Re: [RFC PATCH 0/3] new subsystem for compute accelerator devices

From: Alex Deucher
Date: Mon Oct 24 2022 - 11:18:32 EST


On Sat, Oct 22, 2022 at 5:46 PM Oded Gabbay <ogabbay@xxxxxxxxxx> wrote:
>
> In the last couple of months we had a discussion [1] about creating a new
> subsystem for compute accelerator devices in the kernel.
>
> After an analysis that was done by DRM maintainers and myself, and following
> a BOF session at the Linux Plumbers conference a few weeks ago [2], we
> decided to create a new subsystem that will use the DRM subsystem's code and
> functionality. i.e. the accel core code will be part of the DRM subsystem.
>
> This will allow us to leverage the extensive DRM code-base and
> collaborate with DRM developers that have experience with this type of
> devices.
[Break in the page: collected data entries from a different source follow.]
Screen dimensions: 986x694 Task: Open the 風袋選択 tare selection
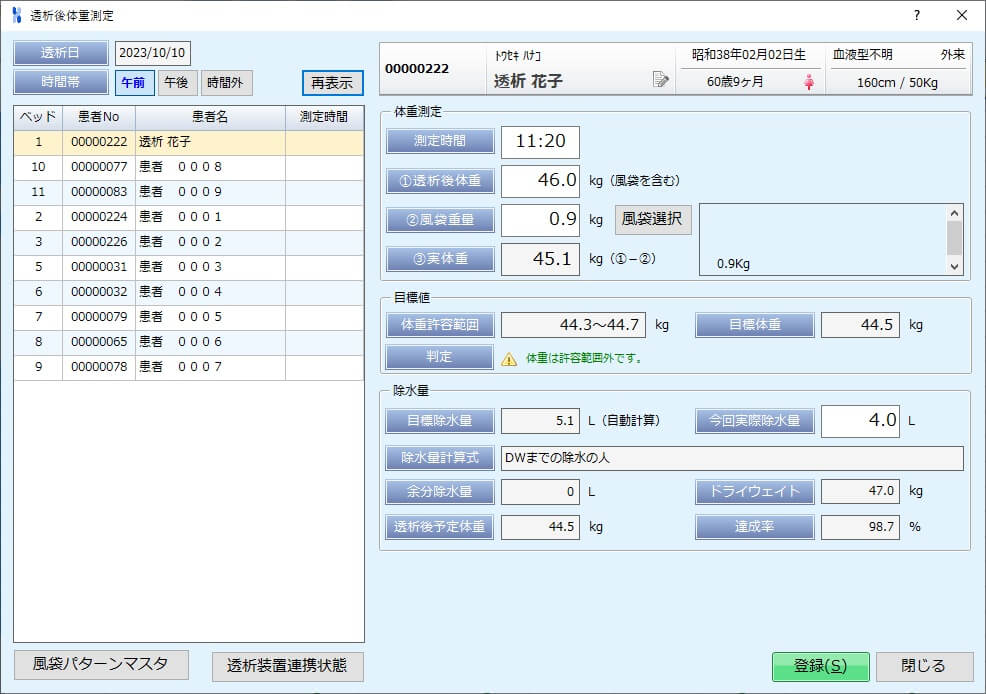tap(651, 220)
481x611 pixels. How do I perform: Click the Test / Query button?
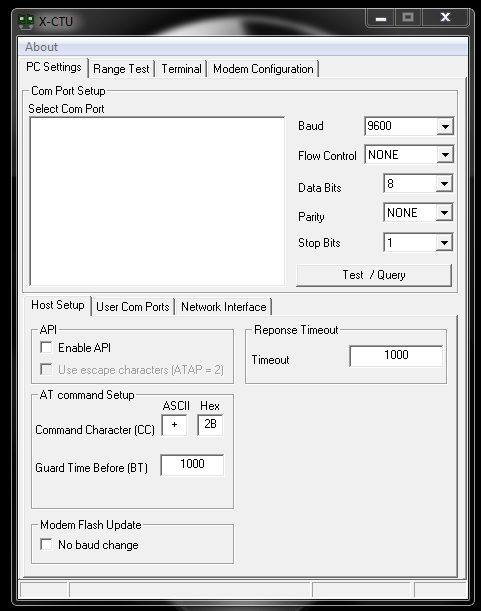374,275
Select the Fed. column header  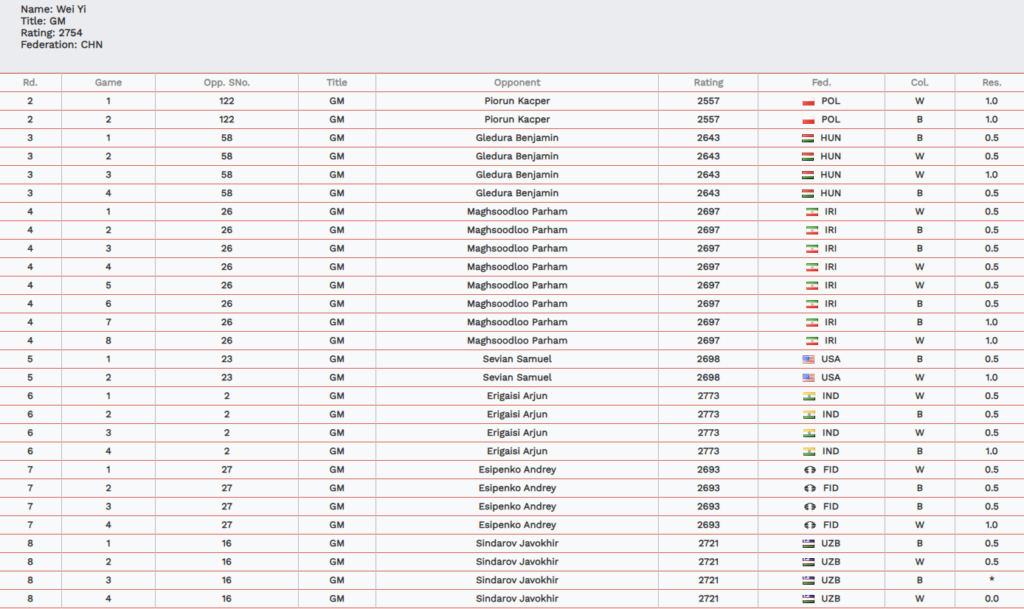(x=821, y=83)
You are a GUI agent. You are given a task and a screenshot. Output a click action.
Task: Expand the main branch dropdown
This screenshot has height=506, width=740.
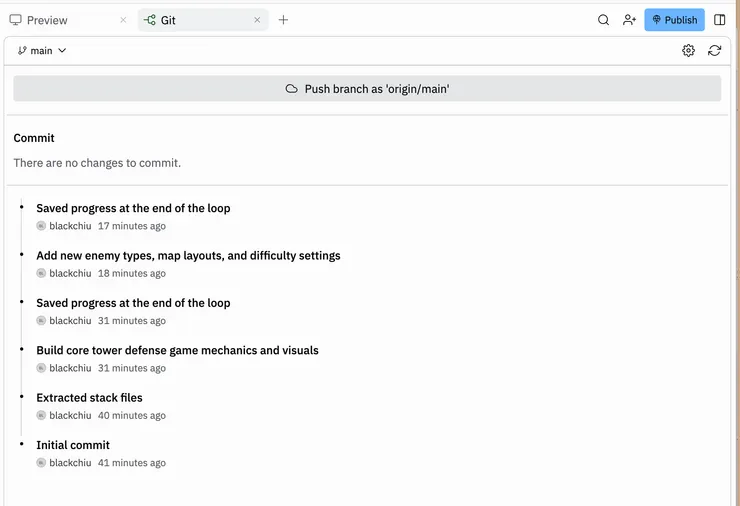coord(42,50)
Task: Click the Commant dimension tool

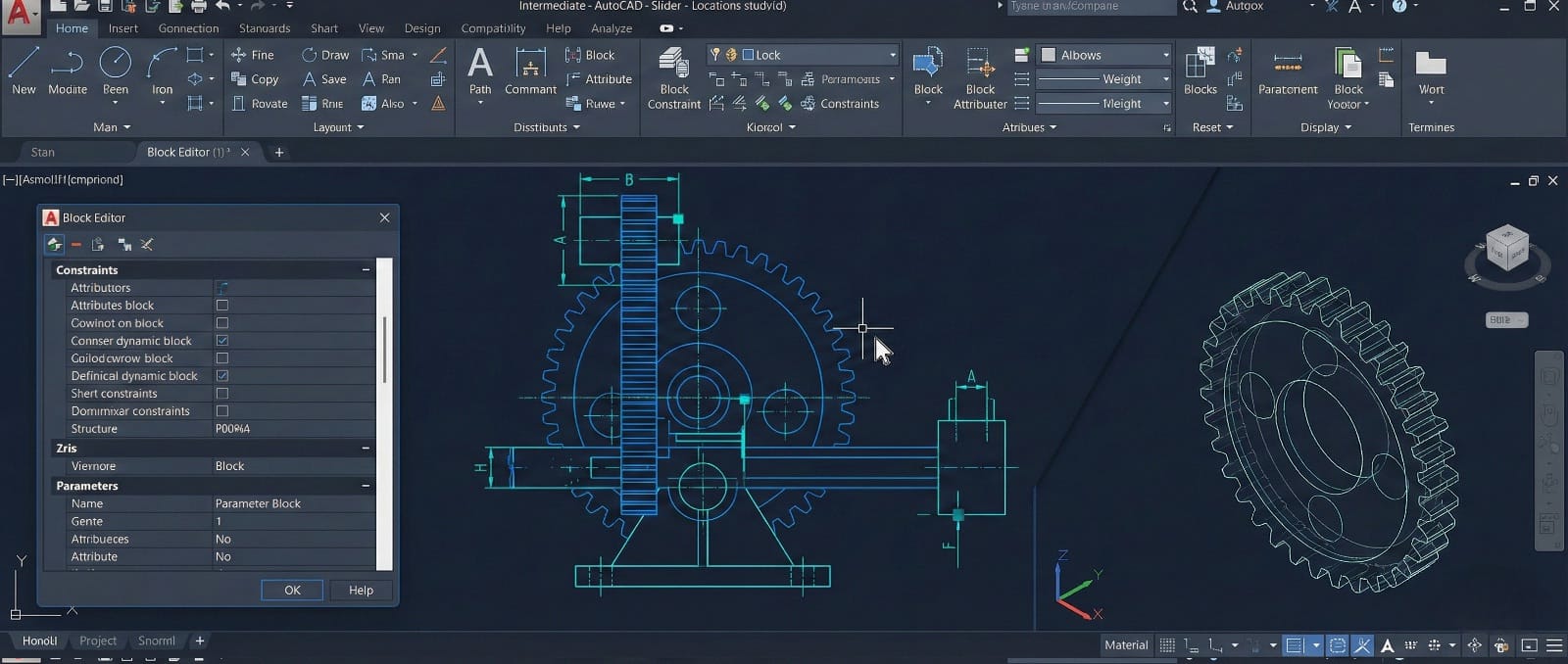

In addition, new features that will be added for the accelerator
> drivers can be of use to GPU drivers as well (e.g. RAS).
>
> As agreed in the BOF session, the accelerator devices will be exposed to
> user-space with a new, dedicated device char files and a dedicated major
> number (261), to clearly separate them from graphic cards and the graphic
> user-space s/w stack. Furthermore, the drivers will be located in a separate
> place in the kernel tree (drivers/accel/).
>
> This series of patches is the first step in this direction as it adds the
> necessary infrastructure for accelerator devices to DRM. The new devices will
> be exposed with the following convention:
>
> device char files - /dev/accel/accel*
> sysfs - /sys/class/accel/accel*/
> debugfs - /sys/kernel/debug/accel/accel*/
>
> I tried to reuse the existing DRM code as much as possible, while keeping it
> readable and maintainable.

Wouldn't something like this:
https://patchwork.freedesktop.org/series/109575/
Be simpler and provide better backwards compatibility for existing
non-gfx devices in the drm subsystem as well as newer devices?

Alex

>
> One thing that is missing from this series is defining a namespace for the
> new accel subsystem, while I'll add in the next iteration of this patch-set,
> after I will receive feedback from the community.
>
> As for drivers, once this series will be accepted (after adding the namespace),
> I will start working on migrating the habanalabs driver to the new accel
> subsystem. I have talked about it with Dave and we agreed that it will be
> a good start to simply move the driver as-is with minimal changes, and then
> start working on the driver's individual features that will be either added
> to the accel core code (with or without changes), or will be removed and
> instead the driver will use existing DRM code.
>
> In addition, I know of at least 3 or 4 drivers that were submitted for review
> and are good candidates to be included in this new subsystem, instead of being
> a drm render node driver or a misc driver.
>
> [1] https://lkml.org/lkml/2022/7/31/83
> [2] https://airlied.blogspot.com/2022/09/accelerators-bof-outcomes-summary.html
>
> Thanks,
> Oded
>
> Oded Gabbay (3):
> drivers/accel: add new kconfig and update MAINTAINERS
> drm: define new accel major and register it
> drm: add dedicated minor for accelerator devices
>
> Documentation/admin-guide/devices.txt | 5 +
> MAINTAINERS | 8 +
> drivers/Kconfig | 2 +
> drivers/accel/Kconfig | 24 +++
> drivers/gpu/drm/drm_drv.c | 214 +++++++++++++++++++++-----
> drivers/gpu/drm/drm_file.c | 69 ++++++---
> drivers/gpu/drm/drm_internal.h | 5 +-
> drivers/gpu/drm/drm_sysfs.c | 81 +++++++++-
> include/drm/drm_device.h | 3 +
> include/drm/drm_drv.h | 8 +
> include/drm/drm_file.h | 21 ++-
> include/drm/drm_ioctl.h | 1 +
> 12 files changed, 374 insertions(+), 67 deletions(-)
> create mode 100644 drivers/accel/Kconfig
>
> --
> 2.34.1
>